> _What to produce_
Write out each record below, word for word.
....................
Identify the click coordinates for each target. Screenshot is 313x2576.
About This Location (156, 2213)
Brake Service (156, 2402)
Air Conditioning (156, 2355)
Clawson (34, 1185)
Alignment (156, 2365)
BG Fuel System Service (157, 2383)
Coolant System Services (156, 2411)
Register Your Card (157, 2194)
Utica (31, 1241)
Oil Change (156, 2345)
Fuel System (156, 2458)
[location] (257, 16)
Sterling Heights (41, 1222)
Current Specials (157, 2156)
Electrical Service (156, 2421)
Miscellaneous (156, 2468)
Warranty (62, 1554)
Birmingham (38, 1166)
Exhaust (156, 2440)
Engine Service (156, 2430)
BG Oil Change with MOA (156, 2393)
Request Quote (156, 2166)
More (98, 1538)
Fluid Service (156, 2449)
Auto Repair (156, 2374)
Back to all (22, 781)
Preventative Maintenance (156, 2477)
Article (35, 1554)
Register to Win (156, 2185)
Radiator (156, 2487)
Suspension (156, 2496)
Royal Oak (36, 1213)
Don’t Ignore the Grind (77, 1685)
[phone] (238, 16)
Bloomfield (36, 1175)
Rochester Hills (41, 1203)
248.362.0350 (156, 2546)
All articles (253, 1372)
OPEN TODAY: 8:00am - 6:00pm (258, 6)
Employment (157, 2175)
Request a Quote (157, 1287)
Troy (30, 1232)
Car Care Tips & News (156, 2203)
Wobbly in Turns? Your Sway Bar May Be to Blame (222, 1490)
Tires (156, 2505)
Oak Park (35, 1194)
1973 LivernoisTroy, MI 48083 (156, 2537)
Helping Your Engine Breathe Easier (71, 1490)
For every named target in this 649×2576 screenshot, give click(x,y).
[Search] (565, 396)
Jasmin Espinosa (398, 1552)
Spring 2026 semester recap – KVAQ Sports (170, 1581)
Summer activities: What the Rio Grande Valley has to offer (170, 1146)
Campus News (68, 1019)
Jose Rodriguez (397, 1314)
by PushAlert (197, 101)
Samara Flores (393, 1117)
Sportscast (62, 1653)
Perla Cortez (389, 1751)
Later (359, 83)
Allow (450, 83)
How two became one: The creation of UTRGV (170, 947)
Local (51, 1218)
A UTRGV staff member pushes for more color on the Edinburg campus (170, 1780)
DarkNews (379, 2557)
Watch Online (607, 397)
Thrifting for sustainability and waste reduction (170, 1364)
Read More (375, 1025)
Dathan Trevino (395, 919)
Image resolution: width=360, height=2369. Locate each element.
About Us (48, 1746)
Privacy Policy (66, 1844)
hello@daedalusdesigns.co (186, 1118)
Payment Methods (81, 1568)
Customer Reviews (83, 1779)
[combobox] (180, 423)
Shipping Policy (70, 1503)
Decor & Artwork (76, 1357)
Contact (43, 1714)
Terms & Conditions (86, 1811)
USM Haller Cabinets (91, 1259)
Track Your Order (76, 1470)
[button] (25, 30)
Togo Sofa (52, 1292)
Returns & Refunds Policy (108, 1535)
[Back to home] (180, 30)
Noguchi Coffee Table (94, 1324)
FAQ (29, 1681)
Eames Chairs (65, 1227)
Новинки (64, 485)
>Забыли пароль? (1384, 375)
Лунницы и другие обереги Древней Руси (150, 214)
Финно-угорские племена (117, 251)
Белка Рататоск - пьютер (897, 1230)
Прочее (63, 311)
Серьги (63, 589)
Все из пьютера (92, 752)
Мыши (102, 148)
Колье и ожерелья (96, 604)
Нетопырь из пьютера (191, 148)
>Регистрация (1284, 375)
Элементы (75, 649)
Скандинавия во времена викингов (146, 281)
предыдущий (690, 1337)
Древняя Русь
....................
> _Response to this task_
Identify the click coordinates for each target. Screenshot is 313x2576.
About This Location (156, 2213)
Brake Service (156, 2402)
Air Conditioning (156, 2355)
Clawson (34, 1185)
Alignment (156, 2365)
BG Fuel System Service (157, 2383)
Coolant System Services (156, 2411)
Register Your Card (157, 2194)
Utica (31, 1241)
Oil Change (156, 2345)
Fuel System (156, 2458)
[location] (257, 16)
Sterling Heights (41, 1222)
Current Specials (157, 2156)
Electrical Service (156, 2421)
Miscellaneous (156, 2468)
Warranty (62, 1554)
Birmingham (38, 1166)
Exhaust (156, 2440)
Engine Service (156, 2430)
BG Oil Change with MOA (156, 2393)
Request Quote (156, 2166)
More (98, 1538)
Fluid Service (156, 2449)
Auto Repair (156, 2374)
Back to all (22, 781)
Preventative Maintenance (156, 2477)
Article (35, 1554)
Register to Win (156, 2185)
Radiator (156, 2487)
Suspension (156, 2496)
Royal Oak (36, 1213)
Don’t Ignore the Grind (77, 1685)
[phone] (238, 16)
Bloomfield (36, 1175)
Rochester Hills (41, 1203)
248.362.0350 (156, 2546)
All articles (253, 1372)
OPEN TODAY: 8:00am - 6:00pm (258, 6)
Employment (157, 2175)
Request a Quote (157, 1287)
Troy (30, 1232)
Car Care Tips & News (156, 2203)
Wobbly in Turns? Your Sway Bar May Be to Blame (222, 1490)
Tires (156, 2505)
Oak Park (35, 1194)
1973 LivernoisTroy, MI 48083 (156, 2537)
Helping Your Engine Breathe Easier (71, 1490)
For every named target in this 649×2576 screenshot, give click(x,y).
[Search] (565, 396)
Jasmin Espinosa (398, 1552)
Spring 2026 semester recap – KVAQ Sports (170, 1581)
Summer activities: What the Rio Grande Valley has to offer (170, 1146)
Campus News (68, 1019)
Jose Rodriguez (397, 1314)
by PushAlert (197, 101)
Samara Flores (393, 1117)
Sportscast (62, 1653)
Perla Cortez (389, 1751)
Later (359, 83)
Allow (450, 83)
How two became one: The creation of UTRGV (170, 947)
Local (51, 1218)
A UTRGV staff member pushes for more color on the Edinburg campus (170, 1780)
DarkNews (379, 2557)
Watch Online (607, 397)
Thrifting for sustainability and waste reduction (170, 1364)
Read More (375, 1025)
Dathan Trevino (395, 919)
Image resolution: width=360, height=2369. Locate each element.
About Us (48, 1746)
Privacy Policy (66, 1844)
hello@daedalusdesigns.co (186, 1118)
Payment Methods (81, 1568)
Customer Reviews (83, 1779)
[combobox] (180, 423)
Shipping Policy (70, 1503)
Decor & Artwork (76, 1357)
Contact (43, 1714)
Terms & Conditions (86, 1811)
USM Haller Cabinets (91, 1259)
Track Your Order (76, 1470)
[button] (25, 30)
Togo Sofa (52, 1292)
Returns & Refunds Policy (108, 1535)
[Back to home] (180, 30)
Noguchi Coffee Table (94, 1324)
FAQ (29, 1681)
Eames Chairs (65, 1227)
Новинки (64, 485)
>Забыли пароль? (1384, 375)
Лунницы и другие обереги Древней Руси (150, 214)
Финно-угорские племена (117, 251)
Белка Рататоск - пьютер (897, 1230)
Прочее (63, 311)
Серьги (63, 589)
Все из пьютера (92, 752)
Мыши (102, 148)
Колье и ожерелья (96, 604)
Нетопырь из пьютера (191, 148)
>Регистрация (1284, 375)
Элементы (75, 649)
Скандинавия во времена викингов (146, 281)
предыдущий (690, 1337)
Древняя Русь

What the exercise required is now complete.